___ Listed records ___
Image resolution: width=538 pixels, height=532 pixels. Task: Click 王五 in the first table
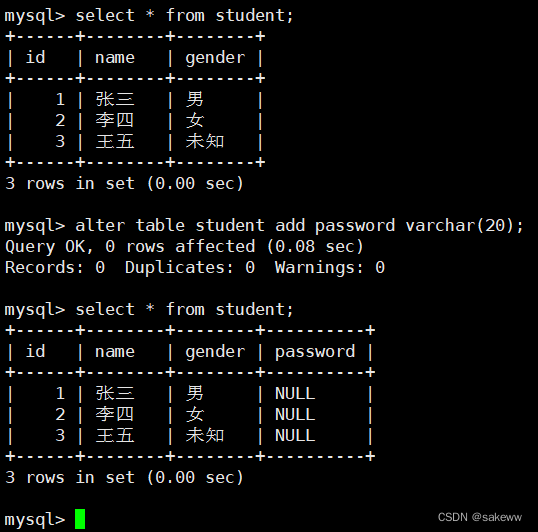[x=115, y=141]
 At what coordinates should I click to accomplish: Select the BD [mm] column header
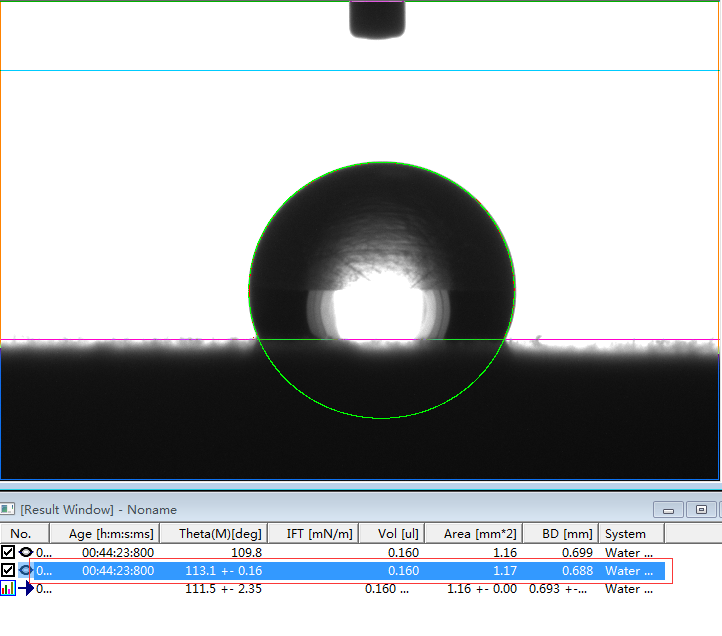click(560, 534)
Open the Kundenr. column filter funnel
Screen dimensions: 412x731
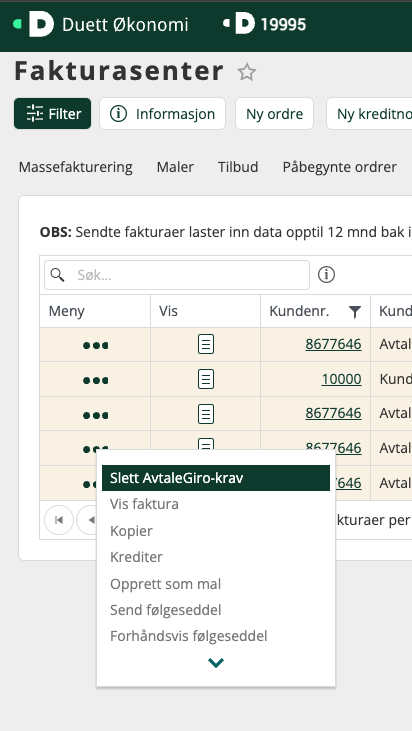pos(355,312)
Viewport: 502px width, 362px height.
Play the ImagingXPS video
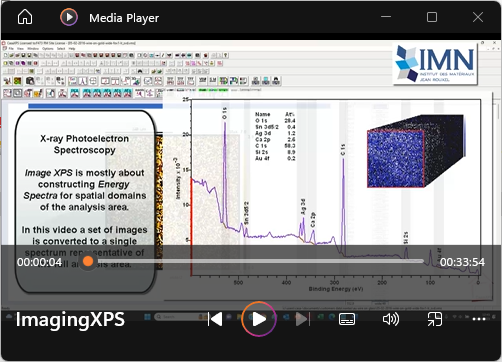point(259,319)
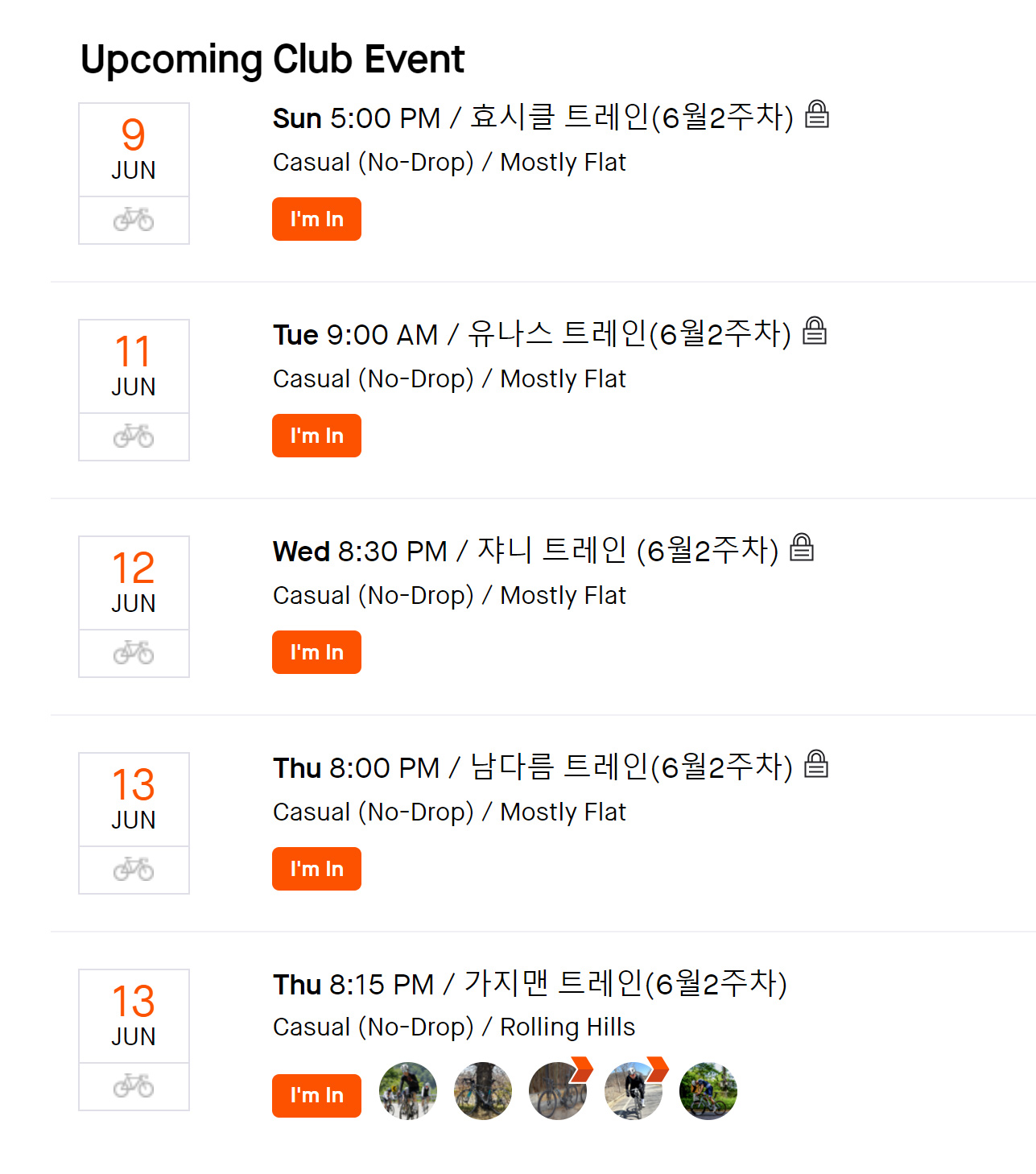Click the bike icon under the last 13 JUN date
Screen dimensions: 1036x1174
coord(134,1085)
___
All that should be returned is the run of lines from the start of the entries above to the line bearing "Viewport: 502px width, 362px height.", each exact, with pictures omitted.

Image resolution: width=538 pixels, height=532 pixels. Task: Click 王五 in the first table
[x=115, y=141]
 At what coordinates should I click to accomplish: Select the BD [mm] column header
click(560, 534)
Open the Kundenr. column filter funnel
Screen dimensions: 412x731
pos(355,312)
Viewport: 502px width, 362px height.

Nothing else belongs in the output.